Gegendemo: "Unser Kreuz hat keine Haken"
Mobilisierung gegen den Nazi- Aufmarsch am 2. Juni.
Hamburgs SPD-Regierung sowie Kirchen, Gewerkschaften und Verbände haben gestern zur Demonstration auf dem Rathausmarkt gegen den geplanten Aufmarsch der Neonazis am 2. Juni in Hamburg aufgerufen. Das Motto lautet: „Hamburg bekennt Farbe“.
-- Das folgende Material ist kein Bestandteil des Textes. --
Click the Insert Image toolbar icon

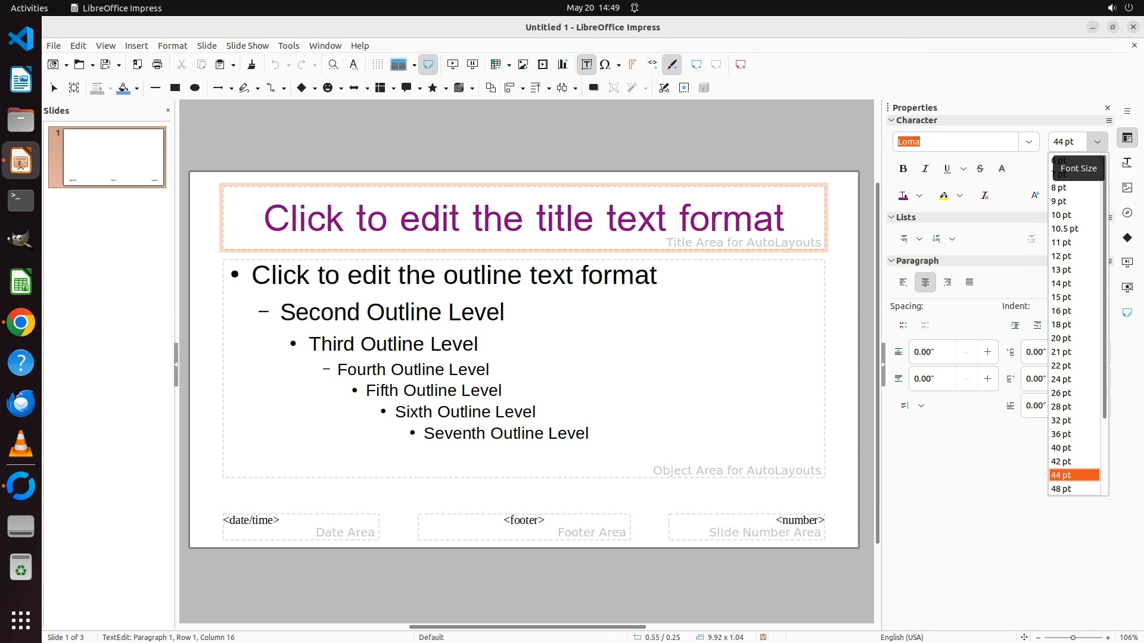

„Hier ist kein Platz für Rassismus und für die, die ihn schüren wollen“, sagte Bürgerschaftspräsidentin Carola Veit (SPD) und forderte „Vielfalt statt Einfalt“. Veit geht davon aus, dass „es voll wird“ auf dem Rathausmarkt: „Wenn Feinde von Freiheit und Demokratie durch unsere Stadt ziehen, kann niemand sagen: Das geht mich nichts an!“
Auch Bürgermeister Olaf Scholz (SPD) sagte, Hamburg dürfe sich den Neonazi-Aufmarsch „nicht gefallen lassen“. Von den rund 1,8 Millionen HamburgerInnen hätten etwa 400.000 einen Zuwanderungshintergrund.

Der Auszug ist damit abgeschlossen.